Re: [Scikit-learn-general] Text processing using nltk, sklearn and pandas

Lars Buitinck Fri, 12 Jul 2013 13:47:59 -0700

2013/7/12 Antonio Manuel Macías Ojeda <[email protected]>:
> I'm not sure how are you using it but something to take into account is that
> the default NLTK tokenizer is meant to be used on sentences, not on whole
> paragraphs or documents, so it should operate on the output of a sentence
> tokenizer not on the raw text. Also it should be either pure ascii or
> unicode, not encoded strings.
>
> Another consideration is that by default it outputs tokens in Penn Treebank
> compatible format, which might be an overkill for your use case. NLTK
> provides simpler/faster tokenizers too, in case you want something more than
> splitting on whitespace/punctuation but don't want to sacrifice a lot of
> performance for it.

I know what the tokenizer does; I was in fact feeding it sentences
because I was doing clustering at the word level and I needed precise
tokenization. I also submitted a patch that made it twice as fast,
which was pulled yesterday (https://github.com/nltk/nltk/pull/434).

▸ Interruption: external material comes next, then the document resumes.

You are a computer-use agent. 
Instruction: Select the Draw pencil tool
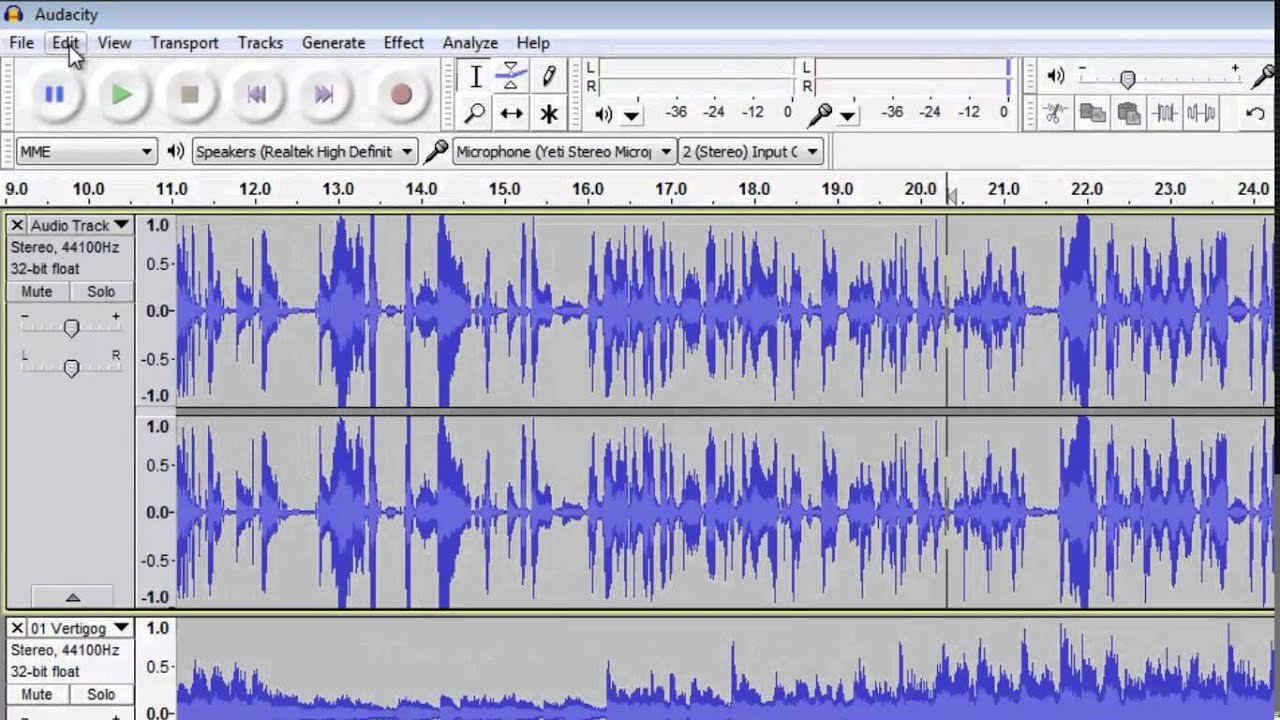coord(548,76)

My general point is that NLTK is not written for speed. It's nice for
learning, but its algorithms are rarely fast enough to be used online,
and even in batch settings I tend to use it only for prototyping.

>> On 12 July 2013 09:48, Lars Buitinck <[email protected]> wrote:
>>>
>>> 2013/7/11 Tom Fawcett <[email protected]>:
>>> [...]
>>>
>>> I guess because it's terribly slow. I recently tried to cluster a
>>> sample of Wikipedia text at the word level.
>>
>> What kind of results did you get? I did some work recently clustering
>> short-form text and was generally unimpressed with the results.

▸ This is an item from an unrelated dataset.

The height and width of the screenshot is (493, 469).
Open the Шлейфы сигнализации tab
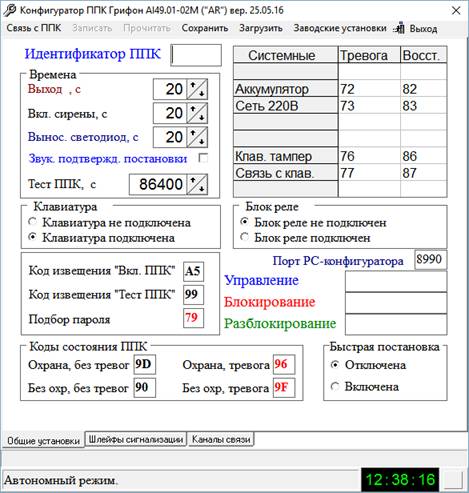pyautogui.click(x=136, y=439)
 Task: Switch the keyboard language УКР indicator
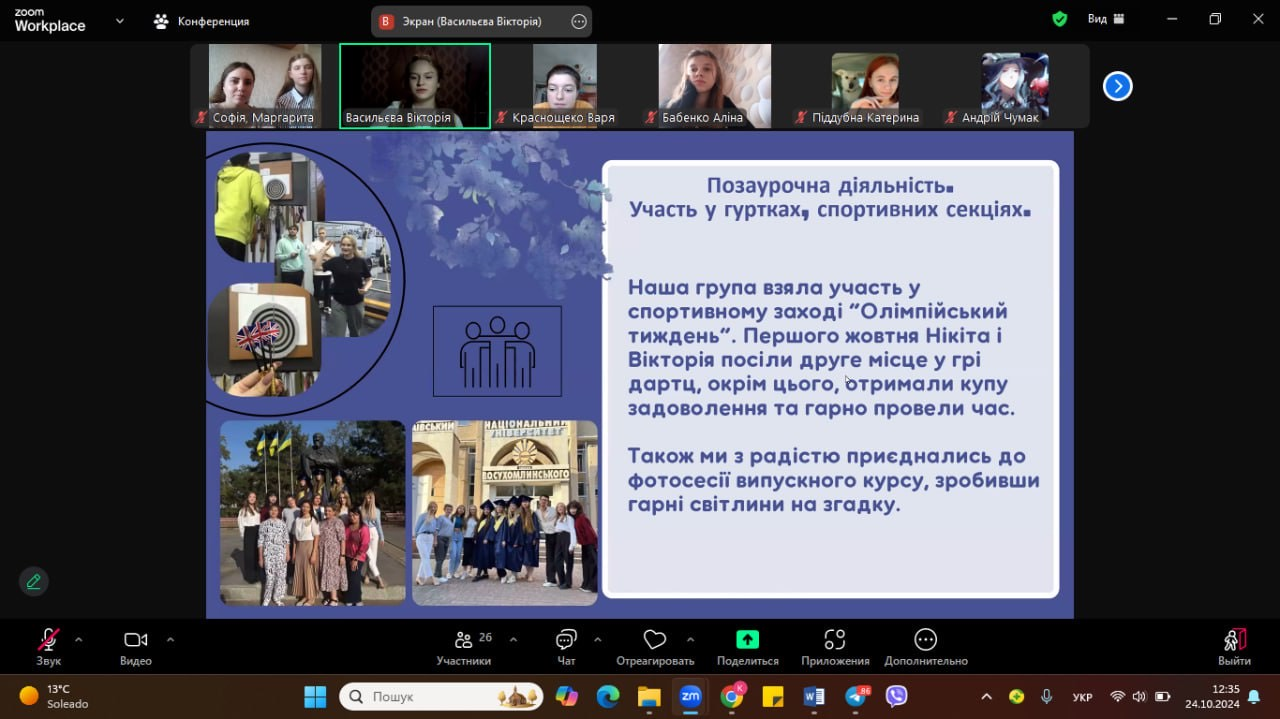pyautogui.click(x=1082, y=697)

Pretty good results actually. I was clustering these words to get
extra features for a NER tagger, which immediately got a boost in F1
score.

>>> I found that about 75% of
>>> the time was spent in MiniBatchKMeans.fit, while the rest of it was
>>> spent inside nltk.word_tokenize (!)
>>
>> How does that compare to naively using Python's split()?

Here's some profiling using the old word_tokenize; sentences.txt
contains a million sentences sampled from Wikipedia.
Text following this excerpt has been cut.